Mead believes there is an opportunity for more transparency regarding why sustainable products have higher price points, including explaining the added costs of third-party validation. “I think that’s a piece of it that hasn’t really been explained to the consumer,” he said. “So maybe that’s something that helps in terms of not driving high profitability from a sustainability standpoint, but getting equitable payment for what it really costs to do some of those things.”
In addition to physical tags, companies can also use digital communication such as QR codes and apps to share content about their supply chains, enabling shoppers to see back to the factory or the farm level.
Even if consumers are not shopping with a sustainability-first mindset today, generating awareness could move the needle in the future. “Change in consumer awareness and behavior or desire for sustainability may still require some time and education,” said Chen. “However, with more awareness campaigns relating to the impact of fast fashion and personal care products now coming on stream, we see more of the younger generations starting to pay some attention to product sustainability.”
Sustainable supply chains
Despite the fact that home textiles and garments both have a cut-and-sew supply chain, the differences in the two make it easier to efficiently deliver on sustainability in home goods.

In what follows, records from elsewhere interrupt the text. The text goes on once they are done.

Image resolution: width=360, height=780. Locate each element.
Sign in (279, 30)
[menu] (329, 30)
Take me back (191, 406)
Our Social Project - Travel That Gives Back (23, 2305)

For one, home textile supply chains tend to be more vertical, allowing for more visibility, oversight and easier certification of more production stages. Further simplifying the process of sustainability, there is less variation between different products, allowing new dyeing methods, raw materials or processes to be used more widely.
Finally, sustainability can be more cost-effective for home textile manufacturers since companies can take advantage of automation. Per McDonald, the standardized sizes and frequently simpler, squarer shapes make it more feasible to automate and to reduce waste.
“There needs to be a significant push from both the industry and the consumer side of demanding sustainability in their products,” said McDonald. “Home goods is catching up to apparel, [and] there’s a path for it to overtake apparel because of the manufacturing process and because the ability to implement some of these sustainable practices is a little bit easier than it is in apparel.”